Class: Desmidophyceae
Cells solitary, uninucleate, some form filament like colonies; have a homogeneous wall or have a wall composed of two compartments connected by a narrow isthmus, single plastid, have no flagella, reproduction by conjugation.

Order: Desmidales
Unicellular, divided into two equal halves, variously shaped; many species grow as long filamentous colonies; without flagella; the chloroplasts are variable and can be complex, grass green, pigments chlorophylls a and b.

Family: Desmidaceae
Cells uninucleate, variously shaped, incised or ornamented, solitary or forming unbranched filaments, rarely amorphous colonies; cell wall with pores and transversely segmented, often with two distinct and equal semicells separated by a constricted isthmus; chromatophores variable in appearance and number, with 1 or 2 or many pyrenoids in each semicell; aplanospores, parthenospores; amoeboid gametes uniting outside the gametangia and within a gelatinous envelope.

Penium Brebisson 1844
Unicellular, cylindrical, straight, median constriction absent, transverse suture or stitch lines may be evident near the middle of the cell, ends broadly curved or truncate, 60 apices flat; with pores at the cell walls, either dispersed or in series, chloroplasts axial, in side view star-shaped, with longitudinal edge and few rounded or oval pyrenoids.

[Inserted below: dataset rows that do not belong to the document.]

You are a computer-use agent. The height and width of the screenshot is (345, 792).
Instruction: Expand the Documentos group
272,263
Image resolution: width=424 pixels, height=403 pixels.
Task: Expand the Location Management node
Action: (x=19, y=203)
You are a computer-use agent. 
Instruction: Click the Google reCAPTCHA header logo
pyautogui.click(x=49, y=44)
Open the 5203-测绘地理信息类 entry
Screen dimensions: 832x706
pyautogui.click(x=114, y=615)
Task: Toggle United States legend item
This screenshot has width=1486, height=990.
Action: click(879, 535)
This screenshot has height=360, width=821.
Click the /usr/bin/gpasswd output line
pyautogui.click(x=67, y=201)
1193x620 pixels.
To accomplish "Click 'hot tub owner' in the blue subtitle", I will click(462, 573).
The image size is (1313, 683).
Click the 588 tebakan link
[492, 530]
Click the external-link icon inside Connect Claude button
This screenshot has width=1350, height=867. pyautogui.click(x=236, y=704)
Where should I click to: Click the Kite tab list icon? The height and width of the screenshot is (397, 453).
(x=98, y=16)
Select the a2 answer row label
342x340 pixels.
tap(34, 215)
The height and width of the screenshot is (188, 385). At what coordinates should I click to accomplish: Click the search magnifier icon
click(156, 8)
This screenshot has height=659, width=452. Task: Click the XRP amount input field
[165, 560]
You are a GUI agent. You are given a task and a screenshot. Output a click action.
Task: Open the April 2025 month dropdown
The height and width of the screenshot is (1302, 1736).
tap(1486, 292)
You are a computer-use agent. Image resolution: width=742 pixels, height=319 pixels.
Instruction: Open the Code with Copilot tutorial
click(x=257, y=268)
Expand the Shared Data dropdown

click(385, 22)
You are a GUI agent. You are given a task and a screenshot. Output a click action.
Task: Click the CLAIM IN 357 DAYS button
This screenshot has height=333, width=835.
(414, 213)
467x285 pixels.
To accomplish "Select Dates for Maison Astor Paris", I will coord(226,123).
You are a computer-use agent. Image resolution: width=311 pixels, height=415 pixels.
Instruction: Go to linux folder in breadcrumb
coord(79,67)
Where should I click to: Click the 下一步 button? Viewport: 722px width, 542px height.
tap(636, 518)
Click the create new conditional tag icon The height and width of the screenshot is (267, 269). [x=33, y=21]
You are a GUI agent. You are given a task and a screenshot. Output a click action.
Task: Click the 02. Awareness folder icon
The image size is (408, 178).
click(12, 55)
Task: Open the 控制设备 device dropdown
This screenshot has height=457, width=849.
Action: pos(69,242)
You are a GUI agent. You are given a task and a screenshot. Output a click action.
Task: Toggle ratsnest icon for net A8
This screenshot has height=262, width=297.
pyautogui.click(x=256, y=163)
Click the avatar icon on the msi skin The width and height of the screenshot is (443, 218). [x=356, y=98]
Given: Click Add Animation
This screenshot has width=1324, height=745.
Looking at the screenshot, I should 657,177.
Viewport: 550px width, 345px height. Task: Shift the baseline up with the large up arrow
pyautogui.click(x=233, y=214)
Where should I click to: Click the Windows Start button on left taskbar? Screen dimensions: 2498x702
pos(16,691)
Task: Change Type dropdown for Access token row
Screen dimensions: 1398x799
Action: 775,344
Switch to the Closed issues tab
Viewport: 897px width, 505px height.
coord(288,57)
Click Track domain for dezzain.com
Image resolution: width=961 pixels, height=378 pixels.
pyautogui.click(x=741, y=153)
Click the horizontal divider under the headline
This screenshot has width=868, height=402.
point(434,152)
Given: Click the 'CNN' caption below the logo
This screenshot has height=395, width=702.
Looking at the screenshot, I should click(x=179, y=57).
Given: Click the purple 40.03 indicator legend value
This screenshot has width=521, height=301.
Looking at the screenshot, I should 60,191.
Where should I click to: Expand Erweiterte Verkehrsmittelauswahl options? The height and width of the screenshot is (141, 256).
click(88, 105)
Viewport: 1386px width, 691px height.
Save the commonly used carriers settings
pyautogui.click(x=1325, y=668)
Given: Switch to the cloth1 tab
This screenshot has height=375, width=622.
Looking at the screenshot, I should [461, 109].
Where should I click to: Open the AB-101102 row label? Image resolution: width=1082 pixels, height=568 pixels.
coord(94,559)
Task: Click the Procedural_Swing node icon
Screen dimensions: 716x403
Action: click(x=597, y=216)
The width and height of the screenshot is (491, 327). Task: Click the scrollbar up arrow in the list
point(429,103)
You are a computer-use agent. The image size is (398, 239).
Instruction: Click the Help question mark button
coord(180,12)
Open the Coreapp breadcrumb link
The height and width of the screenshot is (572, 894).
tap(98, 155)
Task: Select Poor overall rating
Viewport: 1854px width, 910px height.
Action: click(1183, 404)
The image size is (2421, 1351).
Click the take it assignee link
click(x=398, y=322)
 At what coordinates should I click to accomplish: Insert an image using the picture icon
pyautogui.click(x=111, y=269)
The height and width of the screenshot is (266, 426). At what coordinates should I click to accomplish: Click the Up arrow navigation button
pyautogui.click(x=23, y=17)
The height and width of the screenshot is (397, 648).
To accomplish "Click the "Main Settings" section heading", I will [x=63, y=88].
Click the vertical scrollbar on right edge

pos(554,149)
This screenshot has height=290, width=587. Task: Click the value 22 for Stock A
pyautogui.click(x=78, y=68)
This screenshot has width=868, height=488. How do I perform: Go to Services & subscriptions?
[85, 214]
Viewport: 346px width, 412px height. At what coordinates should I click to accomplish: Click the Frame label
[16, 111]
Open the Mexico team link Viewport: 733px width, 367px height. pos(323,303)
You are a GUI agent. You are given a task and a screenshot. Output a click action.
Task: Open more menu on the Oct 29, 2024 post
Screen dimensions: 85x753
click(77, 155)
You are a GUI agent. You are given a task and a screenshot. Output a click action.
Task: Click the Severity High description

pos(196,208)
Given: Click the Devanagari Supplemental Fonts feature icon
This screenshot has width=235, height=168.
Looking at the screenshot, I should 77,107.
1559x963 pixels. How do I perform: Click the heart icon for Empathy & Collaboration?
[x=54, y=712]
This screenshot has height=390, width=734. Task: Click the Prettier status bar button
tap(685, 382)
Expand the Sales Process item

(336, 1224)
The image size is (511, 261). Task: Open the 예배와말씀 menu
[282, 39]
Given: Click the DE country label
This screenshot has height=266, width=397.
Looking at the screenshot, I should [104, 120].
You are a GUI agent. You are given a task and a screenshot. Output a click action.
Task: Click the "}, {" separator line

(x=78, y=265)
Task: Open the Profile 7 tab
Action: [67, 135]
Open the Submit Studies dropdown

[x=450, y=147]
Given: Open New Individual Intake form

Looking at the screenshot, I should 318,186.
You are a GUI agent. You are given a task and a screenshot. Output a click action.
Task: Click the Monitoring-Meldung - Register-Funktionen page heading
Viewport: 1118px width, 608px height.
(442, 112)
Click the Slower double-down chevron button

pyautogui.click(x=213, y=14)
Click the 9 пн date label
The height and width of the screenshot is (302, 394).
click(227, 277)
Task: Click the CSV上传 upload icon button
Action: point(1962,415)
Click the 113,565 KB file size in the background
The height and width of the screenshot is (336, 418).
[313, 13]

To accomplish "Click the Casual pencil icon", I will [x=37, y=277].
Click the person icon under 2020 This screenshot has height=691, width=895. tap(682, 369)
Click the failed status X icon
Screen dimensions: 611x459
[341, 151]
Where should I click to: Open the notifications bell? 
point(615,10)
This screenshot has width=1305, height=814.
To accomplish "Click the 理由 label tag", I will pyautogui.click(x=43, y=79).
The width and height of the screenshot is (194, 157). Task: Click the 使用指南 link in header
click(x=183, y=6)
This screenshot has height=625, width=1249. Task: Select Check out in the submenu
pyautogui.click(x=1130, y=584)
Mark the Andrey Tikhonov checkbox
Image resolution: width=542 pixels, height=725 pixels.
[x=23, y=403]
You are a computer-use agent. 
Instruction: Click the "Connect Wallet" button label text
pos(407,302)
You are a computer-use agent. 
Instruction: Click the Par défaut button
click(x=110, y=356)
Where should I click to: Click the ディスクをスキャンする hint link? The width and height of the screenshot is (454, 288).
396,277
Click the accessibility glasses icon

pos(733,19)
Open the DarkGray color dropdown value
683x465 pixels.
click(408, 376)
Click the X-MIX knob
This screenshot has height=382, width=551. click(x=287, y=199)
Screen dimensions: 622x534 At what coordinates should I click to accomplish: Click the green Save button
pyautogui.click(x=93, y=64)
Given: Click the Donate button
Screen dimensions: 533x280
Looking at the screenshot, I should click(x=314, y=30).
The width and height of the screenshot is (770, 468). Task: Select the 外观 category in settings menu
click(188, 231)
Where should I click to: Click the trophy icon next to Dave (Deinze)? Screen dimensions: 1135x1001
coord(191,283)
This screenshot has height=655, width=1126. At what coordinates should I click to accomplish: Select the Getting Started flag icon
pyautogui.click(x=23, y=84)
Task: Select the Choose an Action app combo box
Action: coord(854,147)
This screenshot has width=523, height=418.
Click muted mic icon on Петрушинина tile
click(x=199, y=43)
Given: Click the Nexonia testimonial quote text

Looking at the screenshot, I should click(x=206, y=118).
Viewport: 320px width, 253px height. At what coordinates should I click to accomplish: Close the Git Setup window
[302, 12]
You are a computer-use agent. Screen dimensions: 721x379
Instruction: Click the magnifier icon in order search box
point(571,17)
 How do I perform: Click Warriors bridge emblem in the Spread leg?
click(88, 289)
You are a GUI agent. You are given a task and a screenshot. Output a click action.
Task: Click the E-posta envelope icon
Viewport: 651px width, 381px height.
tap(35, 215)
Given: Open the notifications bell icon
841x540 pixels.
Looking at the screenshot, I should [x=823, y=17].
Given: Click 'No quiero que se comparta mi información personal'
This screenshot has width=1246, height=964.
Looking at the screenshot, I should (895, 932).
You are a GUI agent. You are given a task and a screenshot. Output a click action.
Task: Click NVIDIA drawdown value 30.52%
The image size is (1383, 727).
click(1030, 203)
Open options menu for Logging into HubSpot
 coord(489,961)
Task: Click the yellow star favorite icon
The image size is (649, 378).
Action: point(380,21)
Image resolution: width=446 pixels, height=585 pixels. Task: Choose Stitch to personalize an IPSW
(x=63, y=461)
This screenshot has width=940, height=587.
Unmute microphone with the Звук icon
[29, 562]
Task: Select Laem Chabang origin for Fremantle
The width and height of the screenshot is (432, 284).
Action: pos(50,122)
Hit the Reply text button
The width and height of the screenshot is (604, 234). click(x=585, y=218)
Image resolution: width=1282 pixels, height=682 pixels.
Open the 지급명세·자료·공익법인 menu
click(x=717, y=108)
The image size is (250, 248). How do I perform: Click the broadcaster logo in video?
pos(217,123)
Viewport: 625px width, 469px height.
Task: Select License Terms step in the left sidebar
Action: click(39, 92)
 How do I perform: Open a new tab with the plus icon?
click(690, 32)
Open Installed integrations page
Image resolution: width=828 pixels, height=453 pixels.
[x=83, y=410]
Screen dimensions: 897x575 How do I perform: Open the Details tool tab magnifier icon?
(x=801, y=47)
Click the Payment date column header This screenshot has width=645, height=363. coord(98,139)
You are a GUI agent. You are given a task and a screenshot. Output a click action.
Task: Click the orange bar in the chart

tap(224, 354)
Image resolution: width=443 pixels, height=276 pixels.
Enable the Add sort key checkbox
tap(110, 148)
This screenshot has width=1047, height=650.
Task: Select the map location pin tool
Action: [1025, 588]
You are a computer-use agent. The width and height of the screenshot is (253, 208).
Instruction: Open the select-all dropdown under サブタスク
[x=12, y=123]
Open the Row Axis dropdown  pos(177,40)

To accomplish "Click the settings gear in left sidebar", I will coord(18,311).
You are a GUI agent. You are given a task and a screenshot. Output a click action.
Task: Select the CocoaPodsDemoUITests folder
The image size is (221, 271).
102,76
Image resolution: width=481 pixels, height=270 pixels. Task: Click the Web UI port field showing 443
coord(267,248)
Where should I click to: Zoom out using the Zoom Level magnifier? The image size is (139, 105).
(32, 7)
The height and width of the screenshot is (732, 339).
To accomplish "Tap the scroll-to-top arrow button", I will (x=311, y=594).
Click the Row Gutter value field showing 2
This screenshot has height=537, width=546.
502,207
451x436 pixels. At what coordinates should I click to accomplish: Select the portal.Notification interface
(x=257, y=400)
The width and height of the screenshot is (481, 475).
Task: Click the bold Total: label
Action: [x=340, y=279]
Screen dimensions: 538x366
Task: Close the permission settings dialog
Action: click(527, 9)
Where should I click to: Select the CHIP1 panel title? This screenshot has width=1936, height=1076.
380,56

Penium cucurbitinum Bisset 1884: 197
(West and West, 1904)
Cells of medium size, sub cylindrical, 26 – 33 μ m broad, 63–83 μ m long, longer than their diameter; slightly tapering towards the apices which are broadly rounded, with a slight median constriction; cell-wall minutely and somewhat sparsely punctate; chloroplasts with about six longitudinal ridges and one large pyrenoid (Fig. 3).